▶ [What you will do] Where in the entries below does "header" appear? Copy every line that has it.

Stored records
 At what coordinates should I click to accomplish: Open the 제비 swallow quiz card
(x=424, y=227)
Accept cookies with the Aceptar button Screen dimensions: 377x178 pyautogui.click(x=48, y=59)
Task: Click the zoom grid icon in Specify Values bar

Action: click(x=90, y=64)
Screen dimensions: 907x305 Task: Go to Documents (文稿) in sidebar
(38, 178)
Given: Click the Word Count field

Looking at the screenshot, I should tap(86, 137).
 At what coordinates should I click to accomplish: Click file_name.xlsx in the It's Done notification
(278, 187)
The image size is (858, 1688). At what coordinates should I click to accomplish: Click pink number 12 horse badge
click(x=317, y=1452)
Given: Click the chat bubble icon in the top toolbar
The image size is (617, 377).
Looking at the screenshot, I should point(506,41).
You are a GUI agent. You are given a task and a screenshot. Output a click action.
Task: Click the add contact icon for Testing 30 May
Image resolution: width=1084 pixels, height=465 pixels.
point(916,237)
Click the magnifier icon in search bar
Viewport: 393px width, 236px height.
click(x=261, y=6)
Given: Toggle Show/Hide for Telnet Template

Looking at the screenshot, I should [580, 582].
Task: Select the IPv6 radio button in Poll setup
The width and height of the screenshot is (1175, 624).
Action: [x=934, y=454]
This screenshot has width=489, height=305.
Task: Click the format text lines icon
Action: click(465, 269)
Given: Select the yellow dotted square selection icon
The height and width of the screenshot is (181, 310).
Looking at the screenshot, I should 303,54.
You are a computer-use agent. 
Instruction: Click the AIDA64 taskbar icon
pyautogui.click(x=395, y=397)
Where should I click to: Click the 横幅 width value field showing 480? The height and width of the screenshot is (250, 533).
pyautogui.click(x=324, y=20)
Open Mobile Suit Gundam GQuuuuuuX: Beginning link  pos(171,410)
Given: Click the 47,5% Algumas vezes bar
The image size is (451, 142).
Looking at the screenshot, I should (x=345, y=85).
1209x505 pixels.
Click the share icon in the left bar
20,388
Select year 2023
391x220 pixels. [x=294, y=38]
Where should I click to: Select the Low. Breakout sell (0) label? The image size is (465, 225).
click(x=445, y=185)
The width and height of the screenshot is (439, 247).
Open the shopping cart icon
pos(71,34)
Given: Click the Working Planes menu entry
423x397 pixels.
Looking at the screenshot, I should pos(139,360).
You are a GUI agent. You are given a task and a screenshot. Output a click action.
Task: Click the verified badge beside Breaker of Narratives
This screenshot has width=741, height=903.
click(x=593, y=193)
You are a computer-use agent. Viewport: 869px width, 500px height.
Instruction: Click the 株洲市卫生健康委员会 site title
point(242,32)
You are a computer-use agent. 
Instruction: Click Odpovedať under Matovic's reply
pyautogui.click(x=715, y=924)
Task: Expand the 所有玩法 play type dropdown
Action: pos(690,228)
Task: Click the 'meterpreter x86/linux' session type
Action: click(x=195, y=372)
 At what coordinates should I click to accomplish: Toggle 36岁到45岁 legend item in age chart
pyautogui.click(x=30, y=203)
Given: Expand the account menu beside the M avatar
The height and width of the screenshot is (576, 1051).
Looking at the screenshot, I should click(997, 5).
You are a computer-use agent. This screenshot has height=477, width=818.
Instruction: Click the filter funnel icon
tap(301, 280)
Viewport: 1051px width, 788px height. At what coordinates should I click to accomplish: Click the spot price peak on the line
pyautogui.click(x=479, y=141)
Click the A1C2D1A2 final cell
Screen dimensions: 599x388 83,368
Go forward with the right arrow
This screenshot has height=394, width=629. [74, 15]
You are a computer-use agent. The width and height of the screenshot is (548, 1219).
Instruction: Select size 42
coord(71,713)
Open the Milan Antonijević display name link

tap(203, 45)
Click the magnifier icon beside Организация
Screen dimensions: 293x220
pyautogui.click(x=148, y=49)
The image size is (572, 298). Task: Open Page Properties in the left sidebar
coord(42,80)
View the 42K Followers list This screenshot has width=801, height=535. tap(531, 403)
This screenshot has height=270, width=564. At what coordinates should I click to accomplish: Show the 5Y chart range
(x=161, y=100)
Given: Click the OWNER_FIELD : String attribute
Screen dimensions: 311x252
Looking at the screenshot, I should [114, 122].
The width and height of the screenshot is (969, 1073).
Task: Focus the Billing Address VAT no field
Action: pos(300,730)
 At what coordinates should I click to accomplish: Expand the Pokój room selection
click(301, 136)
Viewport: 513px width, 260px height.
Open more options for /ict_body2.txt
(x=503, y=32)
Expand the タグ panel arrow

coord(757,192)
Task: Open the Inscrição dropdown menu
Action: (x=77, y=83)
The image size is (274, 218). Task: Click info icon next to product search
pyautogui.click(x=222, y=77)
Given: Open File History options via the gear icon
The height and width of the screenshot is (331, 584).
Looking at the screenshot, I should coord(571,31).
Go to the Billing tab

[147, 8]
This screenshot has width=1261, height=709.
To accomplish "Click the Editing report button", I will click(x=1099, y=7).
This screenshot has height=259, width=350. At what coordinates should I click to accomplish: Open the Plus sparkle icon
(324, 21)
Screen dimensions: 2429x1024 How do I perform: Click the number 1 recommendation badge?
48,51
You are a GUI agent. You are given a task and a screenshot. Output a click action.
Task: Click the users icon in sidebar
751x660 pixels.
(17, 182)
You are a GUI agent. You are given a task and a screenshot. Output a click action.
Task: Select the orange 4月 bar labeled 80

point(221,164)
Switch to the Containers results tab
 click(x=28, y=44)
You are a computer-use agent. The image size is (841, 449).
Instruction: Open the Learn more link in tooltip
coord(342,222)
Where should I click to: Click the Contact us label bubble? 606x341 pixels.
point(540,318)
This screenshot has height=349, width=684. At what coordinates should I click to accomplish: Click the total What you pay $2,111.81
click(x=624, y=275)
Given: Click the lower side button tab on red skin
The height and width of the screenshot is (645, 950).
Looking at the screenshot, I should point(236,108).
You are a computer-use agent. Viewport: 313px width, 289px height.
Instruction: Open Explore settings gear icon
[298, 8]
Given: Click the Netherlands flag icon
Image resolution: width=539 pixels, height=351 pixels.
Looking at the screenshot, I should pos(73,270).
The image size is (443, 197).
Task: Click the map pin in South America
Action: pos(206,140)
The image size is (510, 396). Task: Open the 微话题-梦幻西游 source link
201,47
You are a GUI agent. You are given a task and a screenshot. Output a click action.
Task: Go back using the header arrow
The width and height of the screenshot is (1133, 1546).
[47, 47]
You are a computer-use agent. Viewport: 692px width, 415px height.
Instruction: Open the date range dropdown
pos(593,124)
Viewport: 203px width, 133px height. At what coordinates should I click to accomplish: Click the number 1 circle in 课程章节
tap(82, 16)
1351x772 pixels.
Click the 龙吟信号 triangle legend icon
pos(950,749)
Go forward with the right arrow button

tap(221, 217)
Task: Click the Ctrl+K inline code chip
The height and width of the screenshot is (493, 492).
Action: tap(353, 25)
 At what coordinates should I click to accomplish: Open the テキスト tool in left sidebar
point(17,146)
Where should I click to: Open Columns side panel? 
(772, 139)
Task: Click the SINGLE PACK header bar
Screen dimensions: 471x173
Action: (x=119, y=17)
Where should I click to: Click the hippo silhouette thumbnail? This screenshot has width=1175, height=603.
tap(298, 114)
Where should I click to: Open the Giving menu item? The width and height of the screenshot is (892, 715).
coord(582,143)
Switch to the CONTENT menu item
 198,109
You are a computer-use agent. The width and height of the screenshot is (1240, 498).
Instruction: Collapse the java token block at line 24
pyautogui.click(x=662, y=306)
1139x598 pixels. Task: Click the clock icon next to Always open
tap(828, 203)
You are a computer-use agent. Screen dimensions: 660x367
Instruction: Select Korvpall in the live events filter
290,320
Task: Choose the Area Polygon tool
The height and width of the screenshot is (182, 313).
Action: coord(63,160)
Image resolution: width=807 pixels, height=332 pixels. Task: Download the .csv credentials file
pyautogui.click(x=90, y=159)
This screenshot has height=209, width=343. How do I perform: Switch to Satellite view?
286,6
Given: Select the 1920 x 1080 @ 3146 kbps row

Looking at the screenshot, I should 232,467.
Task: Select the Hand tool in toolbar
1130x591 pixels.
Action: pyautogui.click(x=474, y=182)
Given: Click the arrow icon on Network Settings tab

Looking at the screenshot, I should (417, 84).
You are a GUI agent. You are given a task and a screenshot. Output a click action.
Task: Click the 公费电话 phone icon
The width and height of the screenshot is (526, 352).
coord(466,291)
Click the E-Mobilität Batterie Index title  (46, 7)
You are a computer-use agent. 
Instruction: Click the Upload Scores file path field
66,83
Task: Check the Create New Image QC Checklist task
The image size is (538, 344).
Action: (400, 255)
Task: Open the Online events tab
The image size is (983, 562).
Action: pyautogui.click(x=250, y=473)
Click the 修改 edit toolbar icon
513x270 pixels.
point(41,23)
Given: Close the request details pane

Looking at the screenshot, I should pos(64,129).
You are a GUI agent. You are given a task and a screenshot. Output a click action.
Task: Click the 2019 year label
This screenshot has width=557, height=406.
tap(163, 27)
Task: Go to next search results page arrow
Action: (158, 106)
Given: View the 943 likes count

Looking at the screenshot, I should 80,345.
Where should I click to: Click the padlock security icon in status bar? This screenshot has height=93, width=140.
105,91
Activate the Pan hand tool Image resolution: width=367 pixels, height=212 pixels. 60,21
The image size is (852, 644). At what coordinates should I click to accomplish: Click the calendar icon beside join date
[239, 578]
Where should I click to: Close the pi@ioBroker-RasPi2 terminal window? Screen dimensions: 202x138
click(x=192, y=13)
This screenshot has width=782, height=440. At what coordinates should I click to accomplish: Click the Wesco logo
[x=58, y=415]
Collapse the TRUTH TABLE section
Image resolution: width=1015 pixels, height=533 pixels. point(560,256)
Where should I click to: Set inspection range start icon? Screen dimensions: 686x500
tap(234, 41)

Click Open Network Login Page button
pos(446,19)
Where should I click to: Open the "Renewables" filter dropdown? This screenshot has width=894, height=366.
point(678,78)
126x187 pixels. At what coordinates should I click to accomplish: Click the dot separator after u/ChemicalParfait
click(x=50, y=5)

▶ [Reply to the task]
Task: Go back using the header arrow
Task: Click the SINGLE PACK header bar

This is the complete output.